Cows and heifers should be moved from winter grounds to calving grounds 2–3 weeks before the calving season begins. They should be sorted into groups based on estimated calving date. This date can be determined at the time of pregnancy examination when cows and heifers are grouped according to the estimated duration of gestation. Separation of the herd into groups enables more concentrated observation of a smaller number of cows or heifers that are more likely to calve and potentially need help.

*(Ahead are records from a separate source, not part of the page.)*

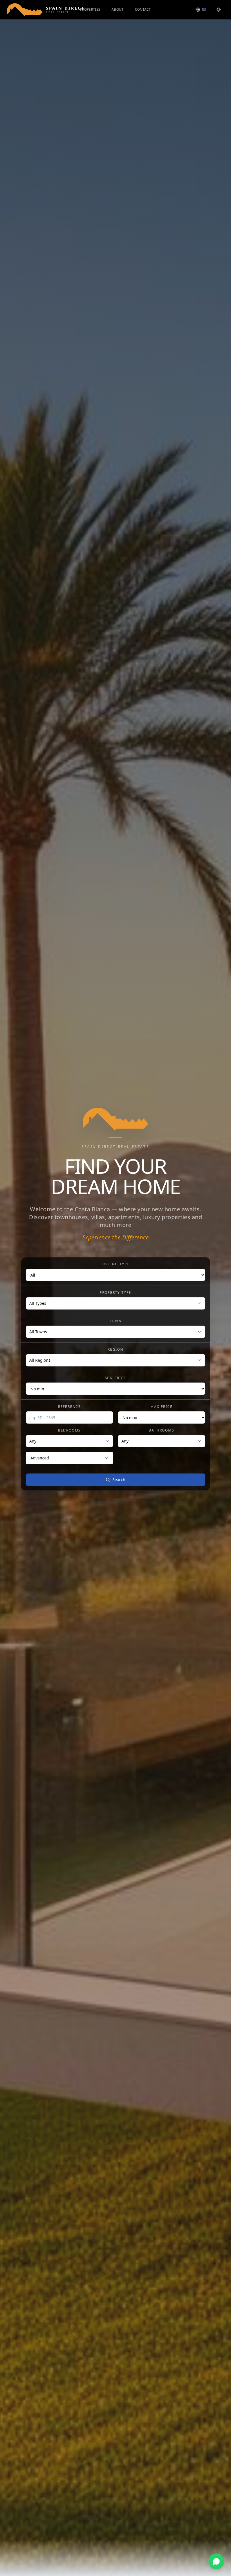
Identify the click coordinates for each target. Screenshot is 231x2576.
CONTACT (143, 9)
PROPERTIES (90, 9)
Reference (69, 1406)
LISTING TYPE (116, 1264)
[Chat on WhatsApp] (216, 2561)
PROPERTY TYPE (115, 1292)
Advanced (39, 1458)
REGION (115, 1349)
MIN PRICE (115, 1378)
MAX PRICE (161, 1406)
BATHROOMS (161, 1430)
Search (118, 1479)
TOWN (115, 1321)
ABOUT (118, 9)
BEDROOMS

Cows and heifers should be observed to ensure that they accept and mother their calves. Heifers especially are at risk of rejecting their calves, which increases the risk of calf disease. If heifers do not accept their calves and allow nursing within a short time, they should be brought into the calving barn and restrained to allow the calf to suck. Heifers that experience dystocia and human assistance are at increased risk of rejecting their calves. Cows or heifers that experience difficulty in calving or mothering should be moved to the calving barn for assistance and monitoring.
After a cow or heifer has calved, the cow-calf pair should be moved out of the calving area to a nursery pasture within 24 hours. When the pair has bonded and passive transfer has occurred, movement to a nursery with decreased population density minimizes infection rates. Sick calves in the healthy-nursery pasture should be removed and brought to the barn for treatment. After entering the calving barn, a pair should go to a separate high-risk nursery instead of the general nursery pasture. Calves in the high-risk nursery can be monitored more closely for morbidity and treated promptly. Segregation of these high-risk calves also avoids exposure of the rest of the herd. Ill calves should not be returned to the general nursery area. Treatment equipment should be disinfected thoroughly between calves to avoid the transfer of infectious agents from calf to calf.